Of the 3.2 MM bpd balance, we estimate about 1.7 MM bpd passing through the Straits.  So, one strategy would be to target oil alternatives to that level.  Ignoring for the present the fact that a barrel of oil does not generate a full barrel of transport fuel, we can target 1.7 MM bpd of oil replacement.  A rough calculation of all sources indicates this is viable, as enumerated below.

  • Sassol, the South African leader in GTL has already announced construction of a GTL plant in Louisiana reportedly rated at 90000 bpd of fuel.  Assume at least one other such, bringing the total close to 200000 bpd from GTL emboldened by low gas prices.
  • Alaska offers three distinct opportunities for supplying the Lower 48.  One is an abundance of heavy oil near infrastructure in Prudhoe Bay.  It suffers from high viscosity and cannot be sent down the pipeline.  But it could be blended with two different light oils.  One is shale oil, much as is in the Bakken and Eagle Ford.  One small company Great Bear Petroleum is reportedly collaborating with Halliburton to deliver this fluid.  The other source of diluting fluid is liquid from natural gas.  Prudhoe Bay has at least 35 trillion cu ft of recoverable gas that has no market.  This “stranded” gas has low value and can inexpensively be converted to liquids using well known methods.  The Trans Alaska Pipeline System is currently pumping just over 500000 bpd.  When it drops much below this the entire economics of transport are at risk.  So there is an imperative to feed more into that pipeline.  The measure noted above should accomplish that as well as supply at least an additional 200000 bpd to the lower 48.
  • Long haul trucks switching to LNG or methanol could reasonably target 20% of current fuel usage, which accounts for 0.5 MM bpd of oil.
  • Methanol, ethanol, CNG, biofuel and electric cars could target 1.0 MM bpd.  A significant part of this, and relatively straightforward, would be CNG displacement of diesel in metropolitan public and commercial transport.  For passenger vehicles methanol appears to be the most advantaged on a cost basis.

An angle other than a Straits strategy is a study of the marginal domestic barrel and what it replaces.  New domestic oil production is all light sweet oil.  This is most like the oil from Saudi Arabia and Nigeria.  So that may make sense as the first to be displaced.  The Saudi portion is, of course, Straits related and currently stands at about 1 MM bpd.  Similarly, the uptick in Canadian oil that we predict will displace heavy crude such as from Venezuela, which currently weighs in at about 0.65 MM bpd.  The main point is that crude quality is variable and refineries are choosy, so country strategies have to recognize this.

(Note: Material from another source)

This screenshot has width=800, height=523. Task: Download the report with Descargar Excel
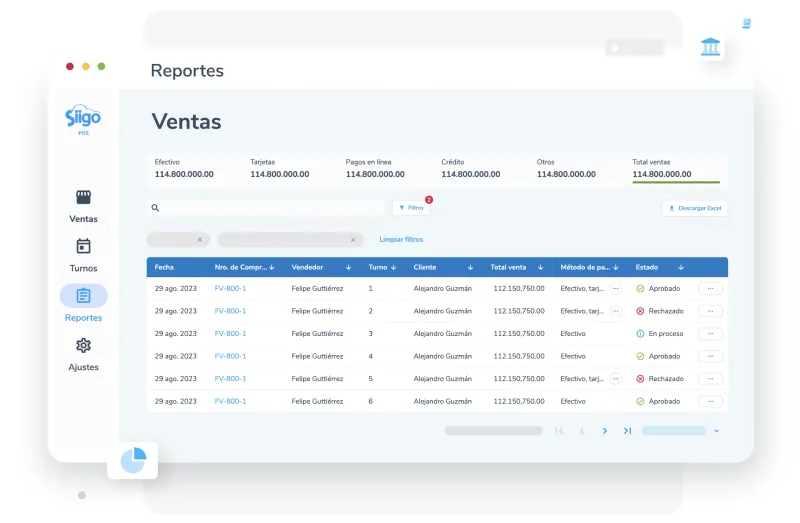(x=695, y=208)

Shale gas produced responsibly will be a key enabler for methanol to be produced at prices attractive with respect to gasoline.  Broad scale availability of FFV’s and associated fueling infrastructure will give the public choice.  Tomorrow that choice could include other alcohols or methane and a suggested high performance FFV will enable that.  Today methanol appears to be particularly advantaged.  Ultimately, gasoline (and diesel) can be rendered just another option, not a requirement.  And even that portion could be from domestic production.